Mortgage originations saw their largest annual decline in 21 years, further evidence that the housing boom is coming to an end.

Originations fell 47% YOY in Q3, according to ATTOM Data’s Q3 2022 U.S. Residential Property Mortgage Origination Report. Quarter-over-quarter they were down 19%, the sixth consecutive drop.

Lenders issued a total of $636.5 billion worth of mortgages in Q3. By dollar count, that’s down 22% from Q2 and 46% YOY. It’s the largest dip in loan dollar volume since at least 2001.

HELOC lending increased for the fifth time in six quarters, but the boost was overwhelmed by the slump in purchase and refinance origination.

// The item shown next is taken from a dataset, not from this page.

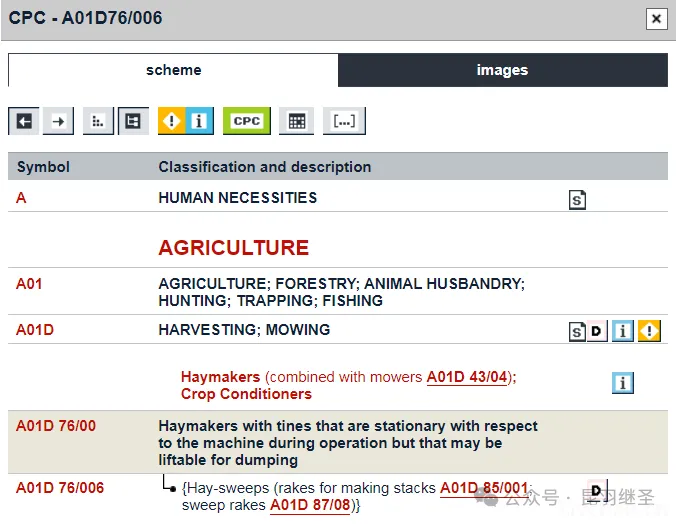Toggle the dotted hierarchy view icon
Image resolution: width=676 pixels, height=524 pixels.
pyautogui.click(x=97, y=121)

“There are no surprises in this quarter’s loan origination numbers, as the unprecedented jump in mortgage rates has battered both the purchase and refinance markets,” said Rick Sharga, executive vice president of market intelligence at ATTOM. 

“Prospective homebuyers have been priced out of the market by the combination of 7% mortgage rates and higher home prices.”

Refinance activity was down 31% from Q2 2022 and 68% YOY. Lenders issued just over 660,000 refis, the smallest number since Q1 2019.

Refis have declined for six consecutive quarters. Sharga noted that refinance activity will likely decline further, as most homeowners have interest rates under 4%, far below today’s levels.

The HELOC bump came for both the number and value of home equity loans. The number of HELOCs jumped by 5% from Q2. One of every five mortgage deals was a HELOC, up from one in every 21 a year and a half ago.

Soaring home price appreciation has deepened the affordability crisis for buyers, but current homeowners have seen their equity reach record highs. Nearly half of mortgaged homes in the U.S. were equity-rich in Q3, and 94.3% of all mortgage holders have at least some equity in their homes.

Lenders are leaning into this area, with Movement Mortgage and Homepoint recently introducing new, speed-focused home equity products.

Homeowners have been shown to tap their equity to build even more wealth by sending their children to college, starting businesses, or investing further in housing. While using equity isn’t risk-free, it can have a significant real-world impact on individual and family wealth.